→ Given request:
Rewrite the records from the line with "Open the Symbols panel club icon" through the end of the records, replacing "club icon" with "spade icon" and keeping everything else the same. Leave the pictures out.

→ Material provided:
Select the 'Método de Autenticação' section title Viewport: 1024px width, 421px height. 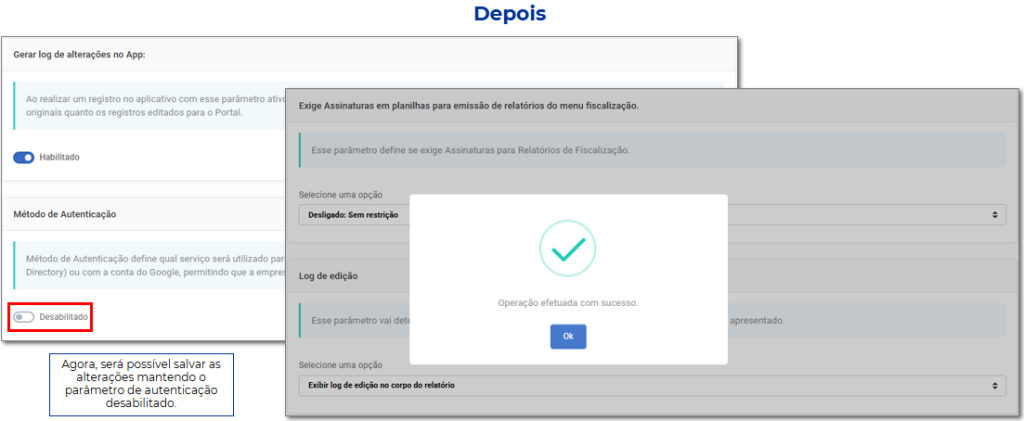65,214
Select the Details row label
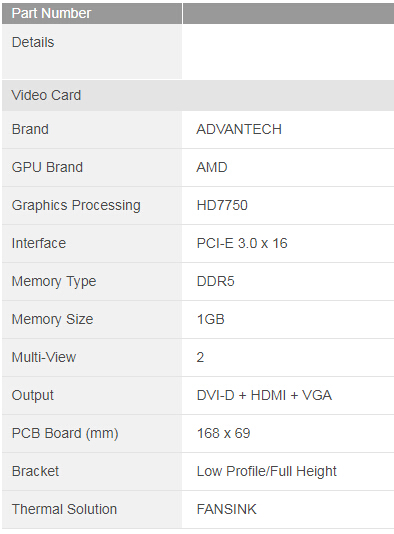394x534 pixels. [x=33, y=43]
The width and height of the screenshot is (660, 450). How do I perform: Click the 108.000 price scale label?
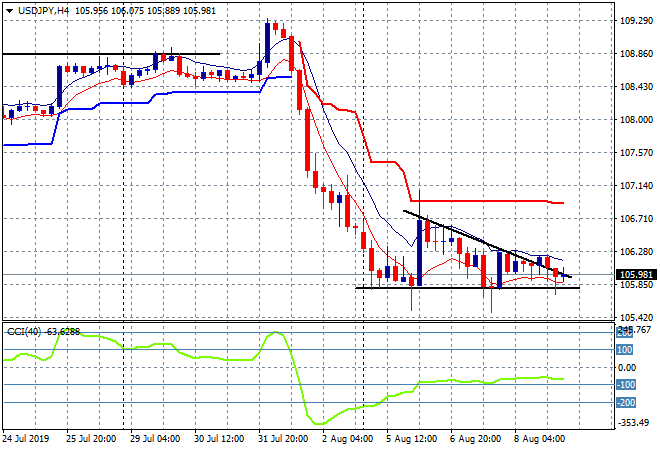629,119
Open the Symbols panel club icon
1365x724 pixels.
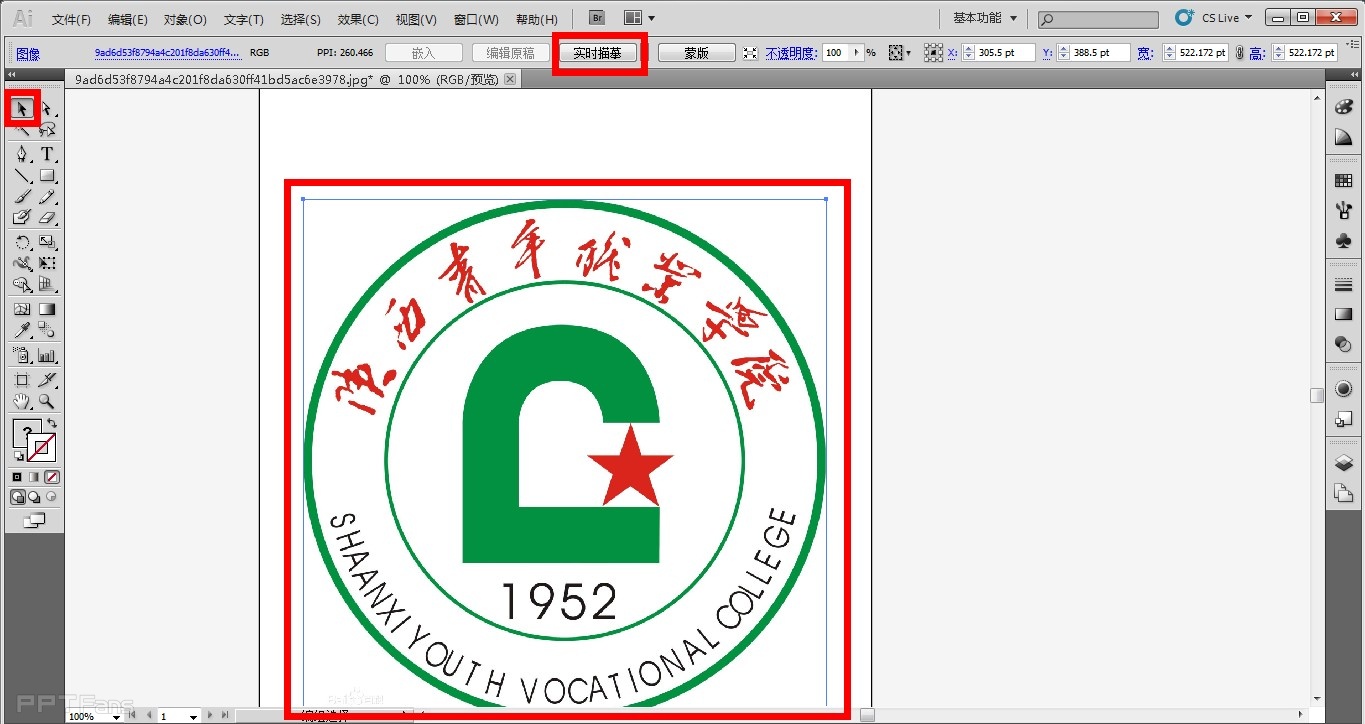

→ Answer in full:
Open the Symbols panel spade icon
1365x724 pixels.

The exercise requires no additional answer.